A Southern Tradition
Back in the 60s, most any church supper or family reunion featured this squash casserole. It’s really good, but not the sort of thing you’d want to eat regularly. In the interest of our health, most of us have cut back on artery-bustin’ fats.
A Decadent, Delicious Dish
But Southern Living still offers the original recipe, that they call Old-School Squash Casserole. It includes sour cream, butter, three kinds of cheese, creamy soup, plus mayo, and eggs!
Oh, yes, there’s yellow squash and a few carrots in there somewhere. A Pepperidge Farm dressing sandwiches it all together. The sliced water chestnuts provide the extra crunch. So if you want to make this a religious experience be sure to add a small can.
Can You Really Improve on a Classic?
As I pondered Thanksgiving side dishes, it occurred to me there might be a stripped-down version of the old favorite, with less fat. I got in touch with my all-knowing friend, Siri, and found a few updates. She noted that in the interest of bringing this vintage casserole into the 21st century, many recipe writers offer a remake.
Ina to the Rescue
In her cookbook, Modern Comfort Food, Ina Garten spiffies up the old casserole, giving it a hoity-toity name: Provençal Zucchini Gratin. Ina subs zucchini for the yellow squash and skinnies it down with half and half cream instead of the full strength stuff.

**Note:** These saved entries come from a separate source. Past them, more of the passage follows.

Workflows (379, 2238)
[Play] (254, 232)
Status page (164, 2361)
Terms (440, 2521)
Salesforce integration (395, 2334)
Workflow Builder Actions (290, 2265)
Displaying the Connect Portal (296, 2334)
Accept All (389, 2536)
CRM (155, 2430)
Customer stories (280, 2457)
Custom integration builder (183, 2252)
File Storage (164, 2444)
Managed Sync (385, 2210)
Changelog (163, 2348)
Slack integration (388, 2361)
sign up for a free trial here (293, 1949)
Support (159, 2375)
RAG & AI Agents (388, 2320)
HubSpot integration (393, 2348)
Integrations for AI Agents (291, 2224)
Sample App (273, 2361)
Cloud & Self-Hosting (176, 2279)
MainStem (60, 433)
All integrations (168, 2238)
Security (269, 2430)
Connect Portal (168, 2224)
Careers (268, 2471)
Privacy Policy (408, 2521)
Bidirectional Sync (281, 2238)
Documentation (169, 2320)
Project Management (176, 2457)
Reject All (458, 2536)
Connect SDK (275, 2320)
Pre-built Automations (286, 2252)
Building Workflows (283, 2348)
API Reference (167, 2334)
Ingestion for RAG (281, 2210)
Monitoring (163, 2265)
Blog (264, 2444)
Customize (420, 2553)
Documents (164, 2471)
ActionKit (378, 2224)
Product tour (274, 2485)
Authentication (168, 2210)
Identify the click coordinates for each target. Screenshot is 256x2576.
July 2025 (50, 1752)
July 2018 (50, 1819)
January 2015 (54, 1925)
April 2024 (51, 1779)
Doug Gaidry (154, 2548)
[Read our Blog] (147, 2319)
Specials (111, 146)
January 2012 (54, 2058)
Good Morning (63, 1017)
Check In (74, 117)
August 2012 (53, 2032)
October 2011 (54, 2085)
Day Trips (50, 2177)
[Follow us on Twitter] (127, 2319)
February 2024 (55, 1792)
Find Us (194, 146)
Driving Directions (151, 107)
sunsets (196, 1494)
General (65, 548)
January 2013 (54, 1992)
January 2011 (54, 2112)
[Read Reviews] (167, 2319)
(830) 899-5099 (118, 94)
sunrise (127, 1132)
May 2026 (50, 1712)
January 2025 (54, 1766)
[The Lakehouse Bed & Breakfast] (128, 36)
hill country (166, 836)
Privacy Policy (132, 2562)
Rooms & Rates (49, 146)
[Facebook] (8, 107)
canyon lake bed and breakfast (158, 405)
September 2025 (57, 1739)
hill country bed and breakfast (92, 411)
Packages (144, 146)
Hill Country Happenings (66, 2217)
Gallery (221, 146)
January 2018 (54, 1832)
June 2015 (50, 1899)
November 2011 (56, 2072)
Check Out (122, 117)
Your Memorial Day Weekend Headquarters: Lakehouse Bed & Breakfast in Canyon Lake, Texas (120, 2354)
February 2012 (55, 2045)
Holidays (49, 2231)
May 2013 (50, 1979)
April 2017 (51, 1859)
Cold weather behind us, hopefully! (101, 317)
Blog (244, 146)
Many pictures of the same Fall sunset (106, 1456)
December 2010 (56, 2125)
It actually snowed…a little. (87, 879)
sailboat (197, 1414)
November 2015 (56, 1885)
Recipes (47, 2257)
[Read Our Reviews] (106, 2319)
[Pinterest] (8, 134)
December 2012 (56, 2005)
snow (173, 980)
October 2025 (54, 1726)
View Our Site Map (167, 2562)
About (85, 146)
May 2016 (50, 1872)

Ina leaves out the soup, sour cream, and mayo. She reduces the cheese topping to Gruyère only. I’m not sure she’s made a significant calorie/fat reduction here, but every little bit makes us feel more virtuous.
Fats and Carbs Don’t Count on Thanksgiving
I found another reduced recipe called Healthy Squash and Kale Casserole designed for those who suffer remorse after eating a 70s-style casserole without something green showing.
Even so, I plan to stick with the remorse that comes from a heaping tablespoon of Southern Living’s squash casserole. I will temper my anguish with fond memories of my mother’s Thanksgiving kitchen.